▸ Brief:
In full and word for word, print the data below.

▸ Material for the task:

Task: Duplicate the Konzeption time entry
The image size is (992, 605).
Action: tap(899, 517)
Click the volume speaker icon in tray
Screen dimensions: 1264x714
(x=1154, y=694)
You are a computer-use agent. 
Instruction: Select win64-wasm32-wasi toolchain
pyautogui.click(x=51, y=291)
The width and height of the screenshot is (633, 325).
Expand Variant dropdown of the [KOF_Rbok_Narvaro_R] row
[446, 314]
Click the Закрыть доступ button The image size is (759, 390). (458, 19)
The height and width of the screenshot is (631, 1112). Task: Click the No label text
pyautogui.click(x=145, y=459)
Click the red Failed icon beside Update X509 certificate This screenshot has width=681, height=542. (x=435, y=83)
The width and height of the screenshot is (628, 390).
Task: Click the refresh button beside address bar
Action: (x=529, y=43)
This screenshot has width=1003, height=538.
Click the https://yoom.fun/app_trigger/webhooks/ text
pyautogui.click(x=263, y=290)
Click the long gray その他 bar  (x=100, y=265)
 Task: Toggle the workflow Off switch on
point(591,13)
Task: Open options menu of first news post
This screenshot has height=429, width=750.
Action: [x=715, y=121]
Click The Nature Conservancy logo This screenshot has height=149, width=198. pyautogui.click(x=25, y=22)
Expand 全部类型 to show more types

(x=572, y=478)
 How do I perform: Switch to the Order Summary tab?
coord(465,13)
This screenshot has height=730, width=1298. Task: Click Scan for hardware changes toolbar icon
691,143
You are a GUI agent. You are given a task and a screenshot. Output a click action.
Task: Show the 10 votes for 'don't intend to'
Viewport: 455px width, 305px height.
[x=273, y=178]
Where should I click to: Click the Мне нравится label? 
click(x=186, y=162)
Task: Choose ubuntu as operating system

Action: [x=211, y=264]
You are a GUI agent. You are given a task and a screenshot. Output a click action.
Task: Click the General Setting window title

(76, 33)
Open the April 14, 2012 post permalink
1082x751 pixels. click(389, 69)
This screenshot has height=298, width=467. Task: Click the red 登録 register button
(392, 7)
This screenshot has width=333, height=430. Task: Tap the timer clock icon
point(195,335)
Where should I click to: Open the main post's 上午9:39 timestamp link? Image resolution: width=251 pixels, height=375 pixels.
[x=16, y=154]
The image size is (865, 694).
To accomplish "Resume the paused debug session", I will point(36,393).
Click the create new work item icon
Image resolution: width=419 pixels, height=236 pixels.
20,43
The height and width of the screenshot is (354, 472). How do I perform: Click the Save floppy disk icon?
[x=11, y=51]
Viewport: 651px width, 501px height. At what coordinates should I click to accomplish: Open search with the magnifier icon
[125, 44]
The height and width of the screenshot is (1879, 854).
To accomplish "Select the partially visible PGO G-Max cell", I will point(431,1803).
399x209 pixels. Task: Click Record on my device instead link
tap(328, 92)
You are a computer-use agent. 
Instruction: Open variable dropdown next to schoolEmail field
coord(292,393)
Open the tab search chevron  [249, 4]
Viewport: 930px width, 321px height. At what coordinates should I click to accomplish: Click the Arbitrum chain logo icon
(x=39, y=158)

▸ Task output:
Task: Duplicate the Konzeption time entry
The image size is (992, 605).
Action: tap(899, 517)
Click the volume speaker icon in tray
Screen dimensions: 1264x714
(x=1154, y=694)
You are a computer-use agent. 
Instruction: Select win64-wasm32-wasi toolchain
pyautogui.click(x=51, y=291)
The width and height of the screenshot is (633, 325).
Expand Variant dropdown of the [KOF_Rbok_Narvaro_R] row
[446, 314]
Click the Закрыть доступ button The image size is (759, 390). (458, 19)
The height and width of the screenshot is (631, 1112). Task: Click the No label text
pyautogui.click(x=145, y=459)
Click the red Failed icon beside Update X509 certificate This screenshot has width=681, height=542. (x=435, y=83)
The width and height of the screenshot is (628, 390).
Task: Click the refresh button beside address bar
Action: (x=529, y=43)
This screenshot has width=1003, height=538.
Click the https://yoom.fun/app_trigger/webhooks/ text
pyautogui.click(x=263, y=290)
Click the long gray その他 bar  (x=100, y=265)
 Task: Toggle the workflow Off switch on
point(591,13)
Task: Open options menu of first news post
This screenshot has height=429, width=750.
Action: [x=715, y=121]
Click The Nature Conservancy logo This screenshot has height=149, width=198. pyautogui.click(x=25, y=22)
Expand 全部类型 to show more types

(x=572, y=478)
 How do I perform: Switch to the Order Summary tab?
coord(465,13)
This screenshot has height=730, width=1298. Task: Click Scan for hardware changes toolbar icon
691,143
You are a GUI agent. You are given a task and a screenshot. Output a click action.
Task: Show the 10 votes for 'don't intend to'
Viewport: 455px width, 305px height.
[x=273, y=178]
Where should I click to: Click the Мне нравится label? 
click(x=186, y=162)
Task: Choose ubuntu as operating system

Action: [x=211, y=264]
You are a GUI agent. You are given a task and a screenshot. Output a click action.
Task: Click the General Setting window title

(76, 33)
Open the April 14, 2012 post permalink
1082x751 pixels. click(389, 69)
This screenshot has height=298, width=467. Task: Click the red 登録 register button
(392, 7)
This screenshot has width=333, height=430. Task: Tap the timer clock icon
point(195,335)
Where should I click to: Open the main post's 上午9:39 timestamp link? Image resolution: width=251 pixels, height=375 pixels.
[x=16, y=154]
The image size is (865, 694).
To accomplish "Resume the paused debug session", I will point(36,393).
Click the create new work item icon
Image resolution: width=419 pixels, height=236 pixels.
20,43
The height and width of the screenshot is (354, 472). How do I perform: Click the Save floppy disk icon?
[x=11, y=51]
Viewport: 651px width, 501px height. At what coordinates should I click to accomplish: Open search with the magnifier icon
[125, 44]
The height and width of the screenshot is (1879, 854).
To accomplish "Select the partially visible PGO G-Max cell", I will point(431,1803).
399x209 pixels. Task: Click Record on my device instead link
tap(328, 92)
You are a computer-use agent. 
Instruction: Open variable dropdown next to schoolEmail field
coord(292,393)
Open the tab search chevron  [249, 4]
Viewport: 930px width, 321px height. At what coordinates should I click to accomplish: Click the Arbitrum chain logo icon
(x=39, y=158)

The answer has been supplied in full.